CC&E researchers are co-authors of UN fisheries report
July 29, 2024
BATON ROUGE - Warming seas are putting the world’s fisheries at risk, according to a new report highlighted by the Food and Agriculture Organization of the United Nations, or FAO.
The report’s international list of authors includes two researchers from the Department of Oceanography & Coastal Sciences, Cheryl Harrison, an assistant professor and Kelsey Roberts, a post-doctoral researcher.
The report lays out different scenarios in the year 2100, based on varying levels of ocean warming. One thing is made clear: rising ocean temperatures mean a decline in fishing stocks, Harrison said.
In the best-case scenario, which is based around a low degree of warming facilitated by lowered global carbon emissions, fisheries around the world will experience a ten percent or less decline.
The worst case scenario, in which warming continues on it current trajectory with no controls, may result in a fisheries decline of 30 percent or more by the end of the 21st century.
Overall, the report predicts that fisheries in the United States will experience the 7th most decline in the world.

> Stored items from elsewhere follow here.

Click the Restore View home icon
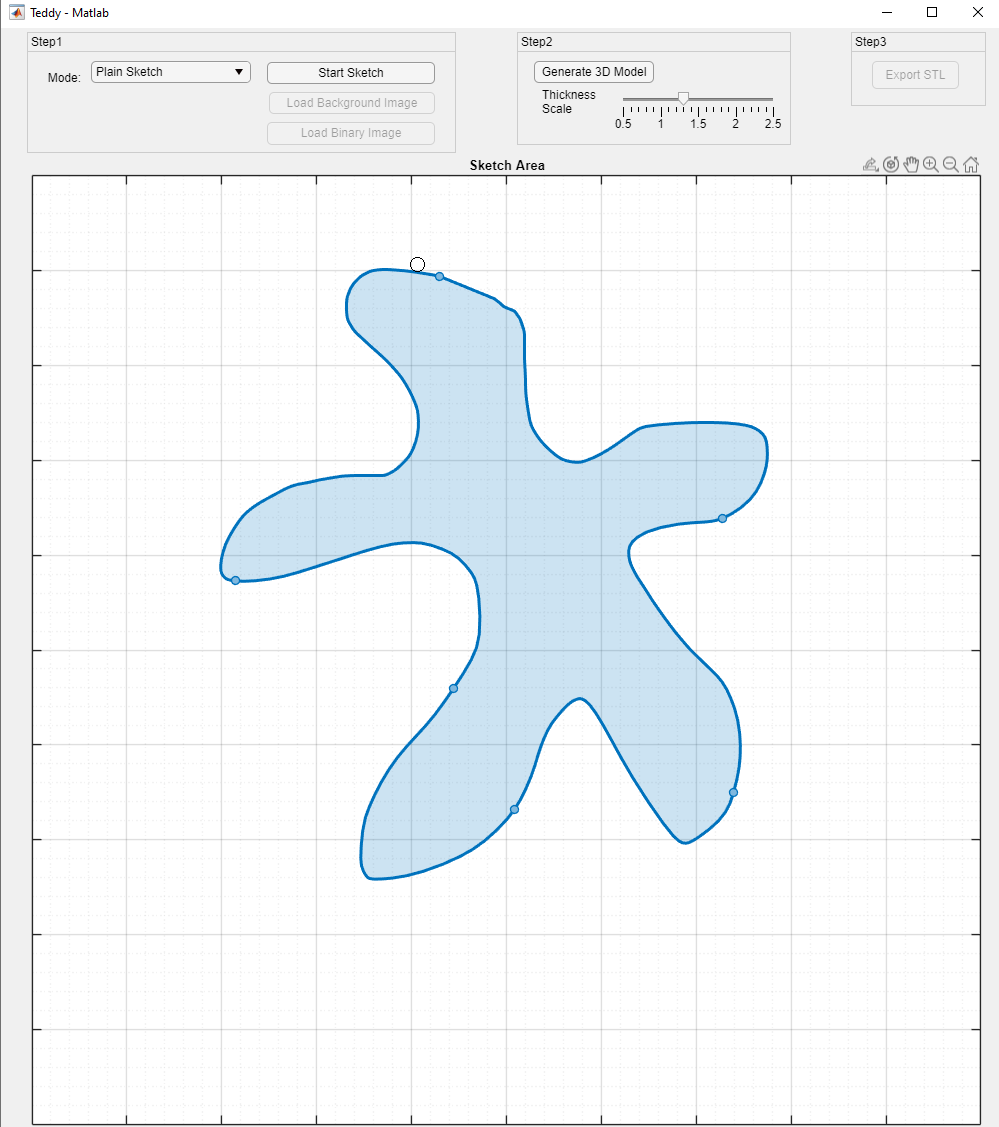 (971, 164)
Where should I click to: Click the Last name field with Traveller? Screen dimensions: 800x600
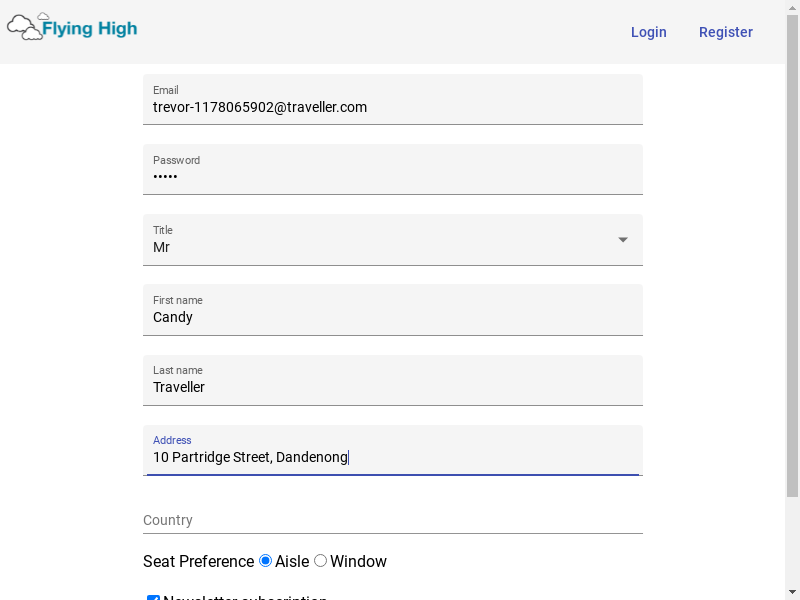[x=392, y=387]
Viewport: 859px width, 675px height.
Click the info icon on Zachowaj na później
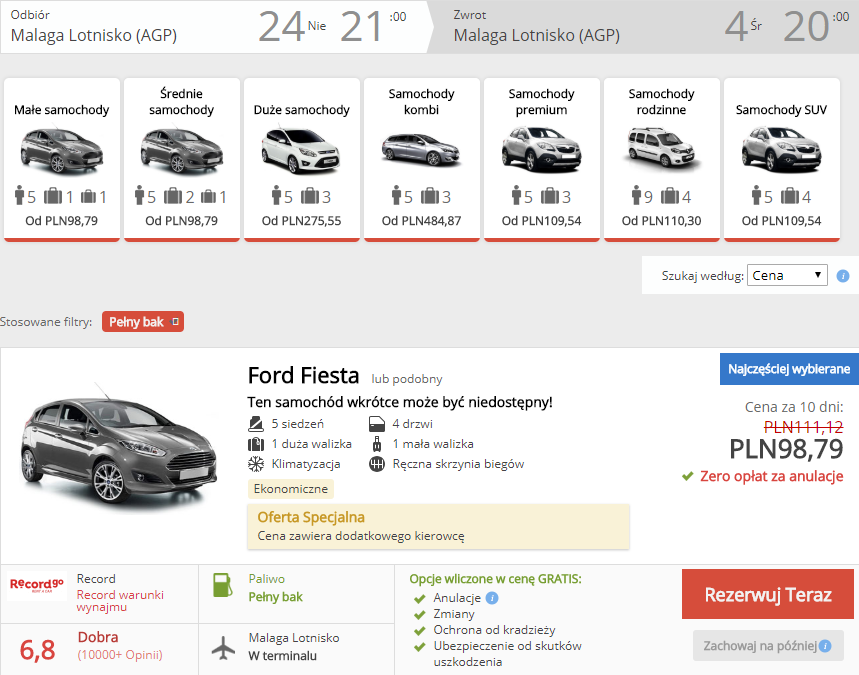click(x=824, y=646)
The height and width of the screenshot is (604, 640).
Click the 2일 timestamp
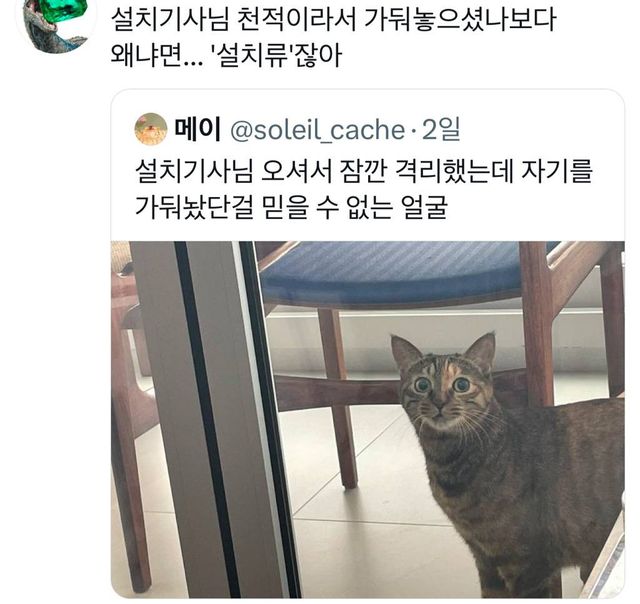tap(441, 129)
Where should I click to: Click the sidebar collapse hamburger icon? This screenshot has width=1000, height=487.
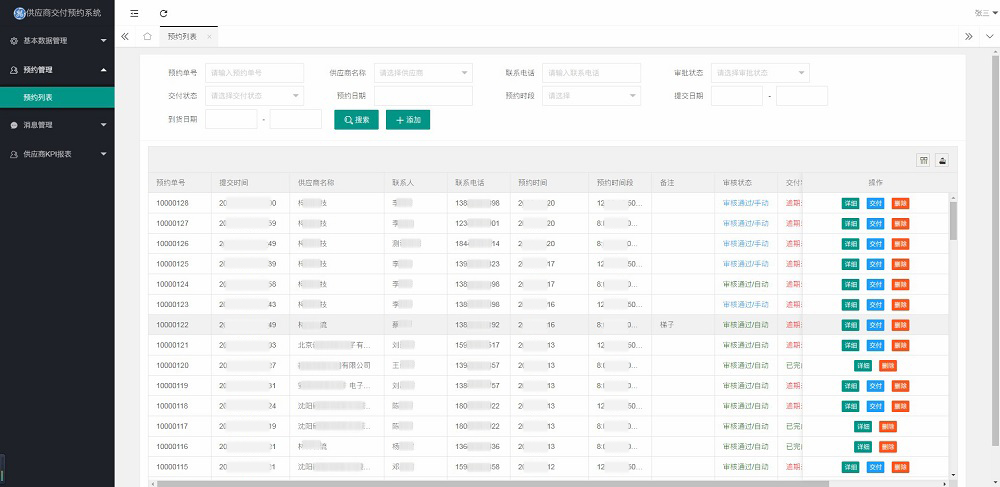[134, 13]
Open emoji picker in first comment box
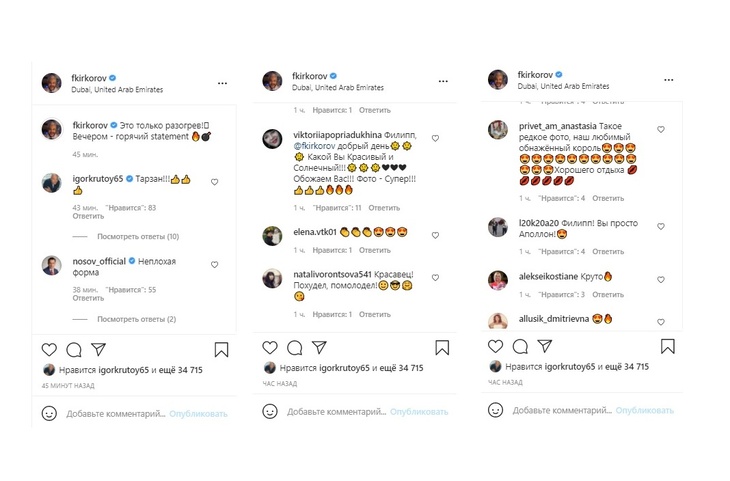The width and height of the screenshot is (730, 481). pyautogui.click(x=49, y=413)
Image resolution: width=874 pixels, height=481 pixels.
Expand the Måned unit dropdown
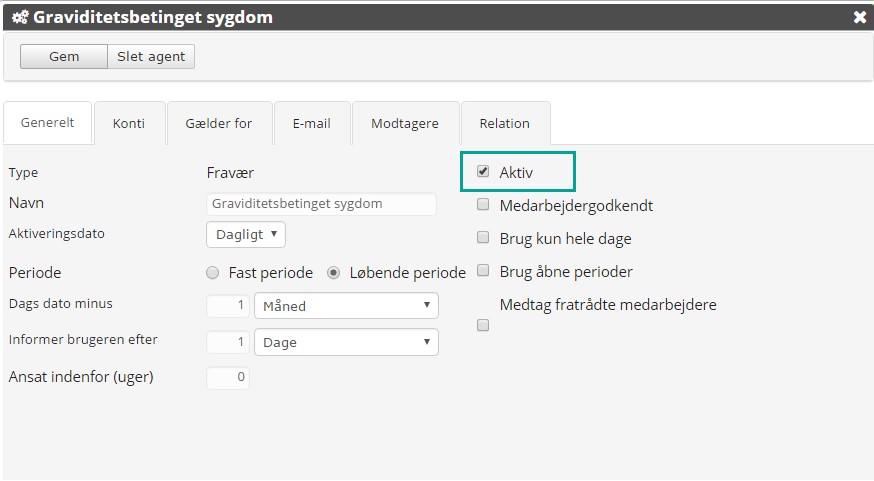346,306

Roberts noted that although the report is global in scale, implications for Louisiana and the Gulf of Mexico still exist. In terms of water temperatures, she said “trends would indicate that we are not going in the right direction,” she said.
Fisheries and Ecosystem Model Integration
These conclusions are the highest profile- yet work of the Fisheries and Marine Ecosystem Model, or FishMIP, a decade long, international effort to provide a single framework for interpreting and comparing a vast array of fisheries data and models from around the world. Harrison became involved in the project in 2018, and brought Roberts onboard as well.
FishMIP’s ultimate goal, said Roberts, is to create a body of research to inform public policy about oceans and fisheries.
The project does this by wrangling different models and their outputs into a format that allows them to be compared directly. “It lets you say, well the models disagree on this but they agree on this,” Harrison said. Such comparisons help build a base of knowledge for researchers to use.
It’s an evolving project. Future projects include incorporating things like over-fishing into fisheries predictions, Harrison said. Another goal is to produce more granular models that can provide information to regional and local fisheries managers.
Overall, she said, a changing climate has created a need for more planning in the fisheries space. “We’re facing a paradigm shift in fisheries management,” she said.